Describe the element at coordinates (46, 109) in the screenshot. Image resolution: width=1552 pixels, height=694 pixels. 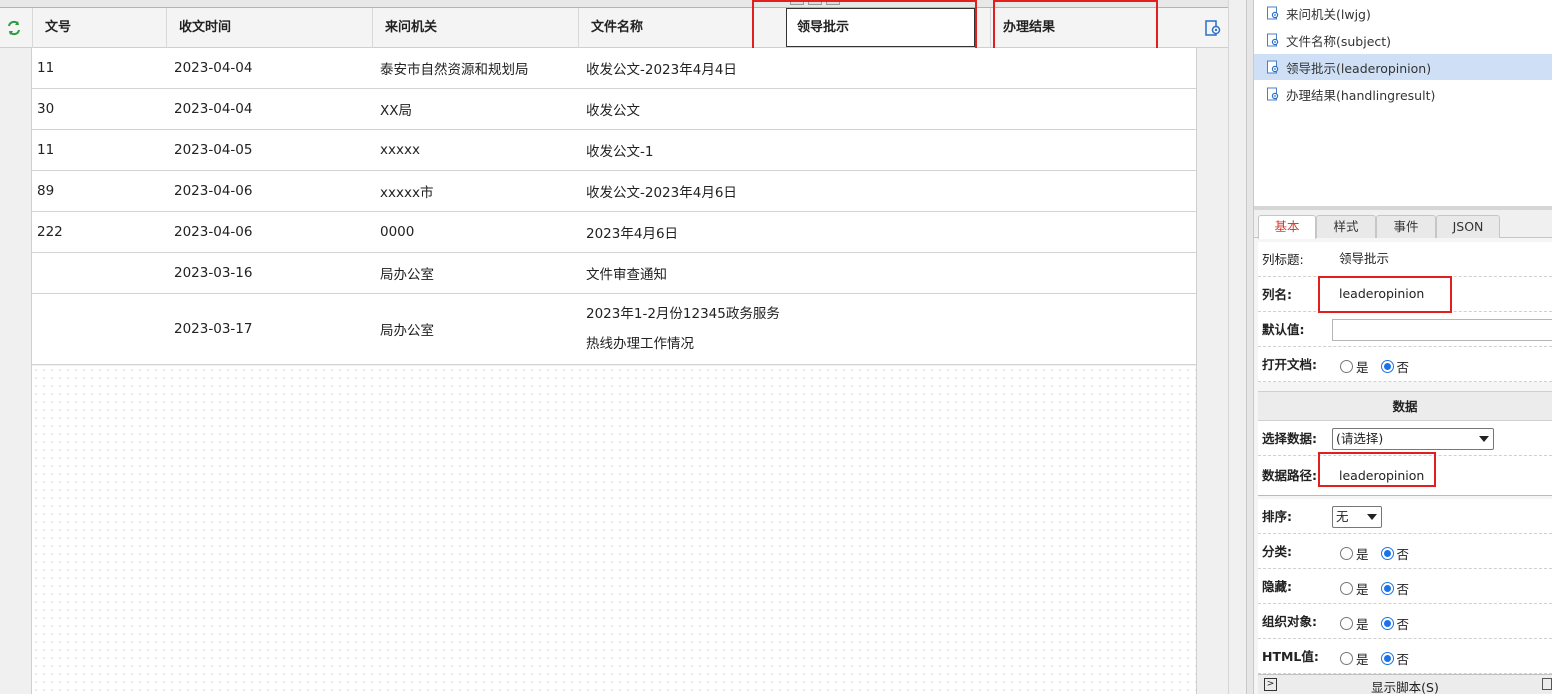
I see `cell-doc-number: 30` at that location.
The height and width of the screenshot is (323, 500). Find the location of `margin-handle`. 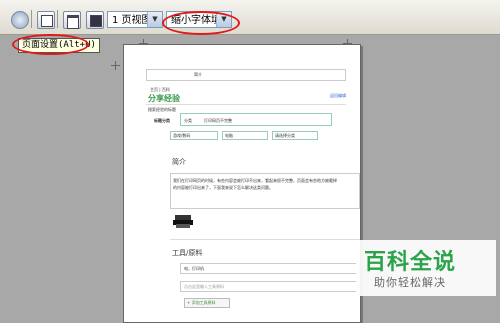

margin-handle is located at coordinates (116, 66).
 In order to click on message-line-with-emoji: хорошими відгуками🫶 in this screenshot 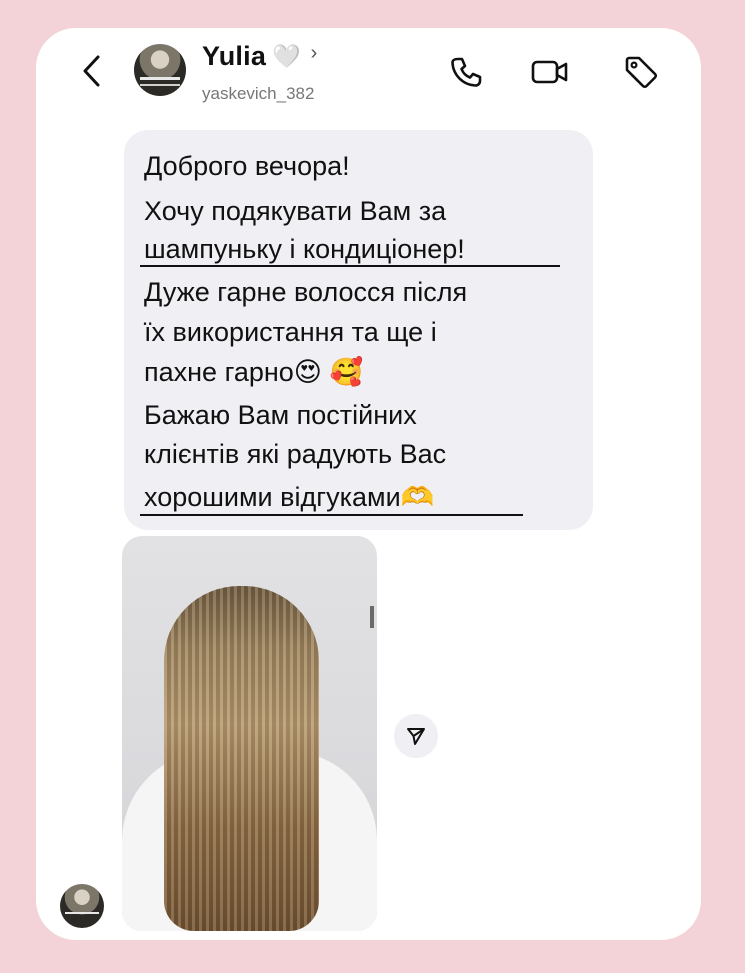, I will do `click(289, 497)`.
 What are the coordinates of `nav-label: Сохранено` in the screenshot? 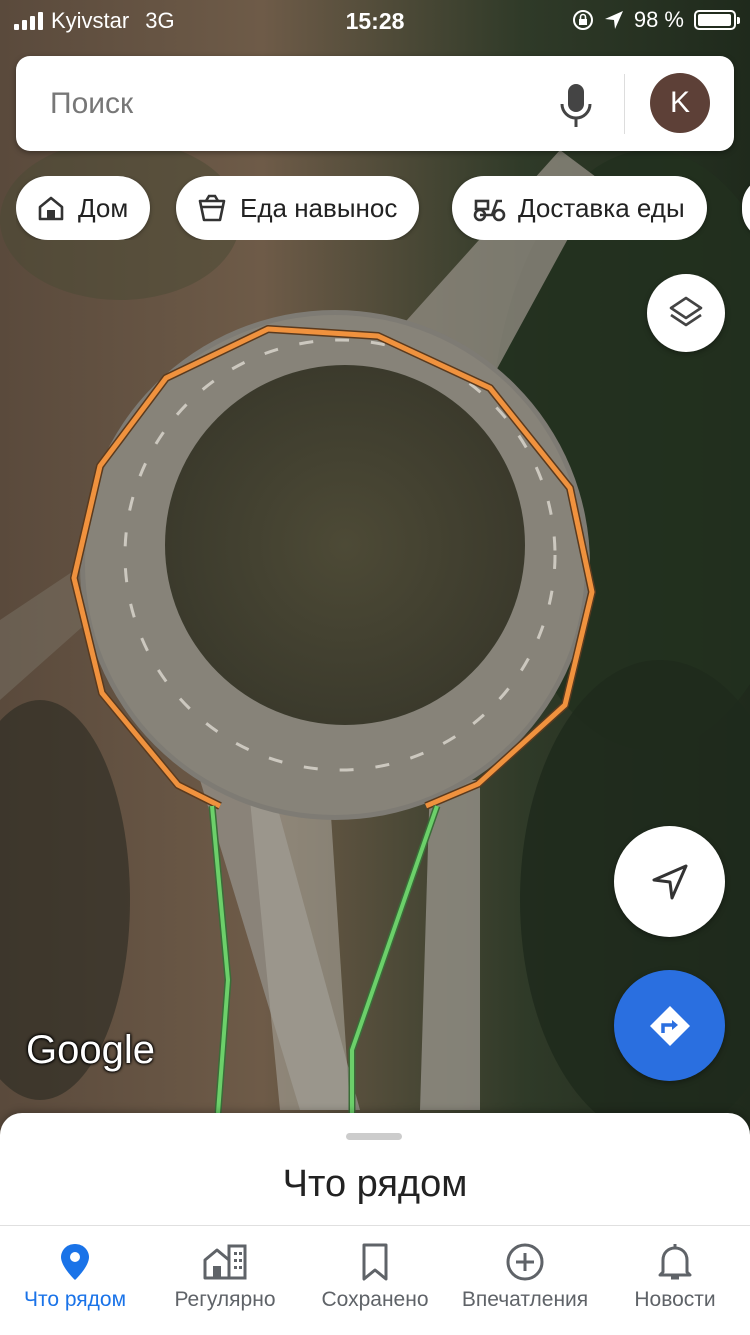 It's located at (375, 1300).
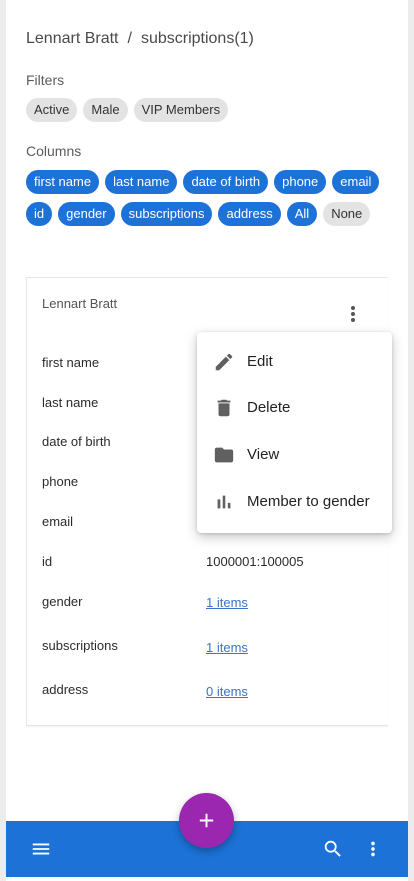 This screenshot has width=414, height=881. I want to click on filter-chip-male: Male, so click(106, 110).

◇ ◇ ◇ ◇ ◇ ◇ ◇

### Exercise:
Edit the rows from the start through the line containing "at that location.", replacing "screenshot" with "screen capture" and keeping everything else unchanged. Leave the pictures out of your answer.

### Answer space:
Describe the element at coordinates (46, 109) in the screen capture. Image resolution: width=1552 pixels, height=694 pixels. 
I see `cell-doc-number: 30` at that location.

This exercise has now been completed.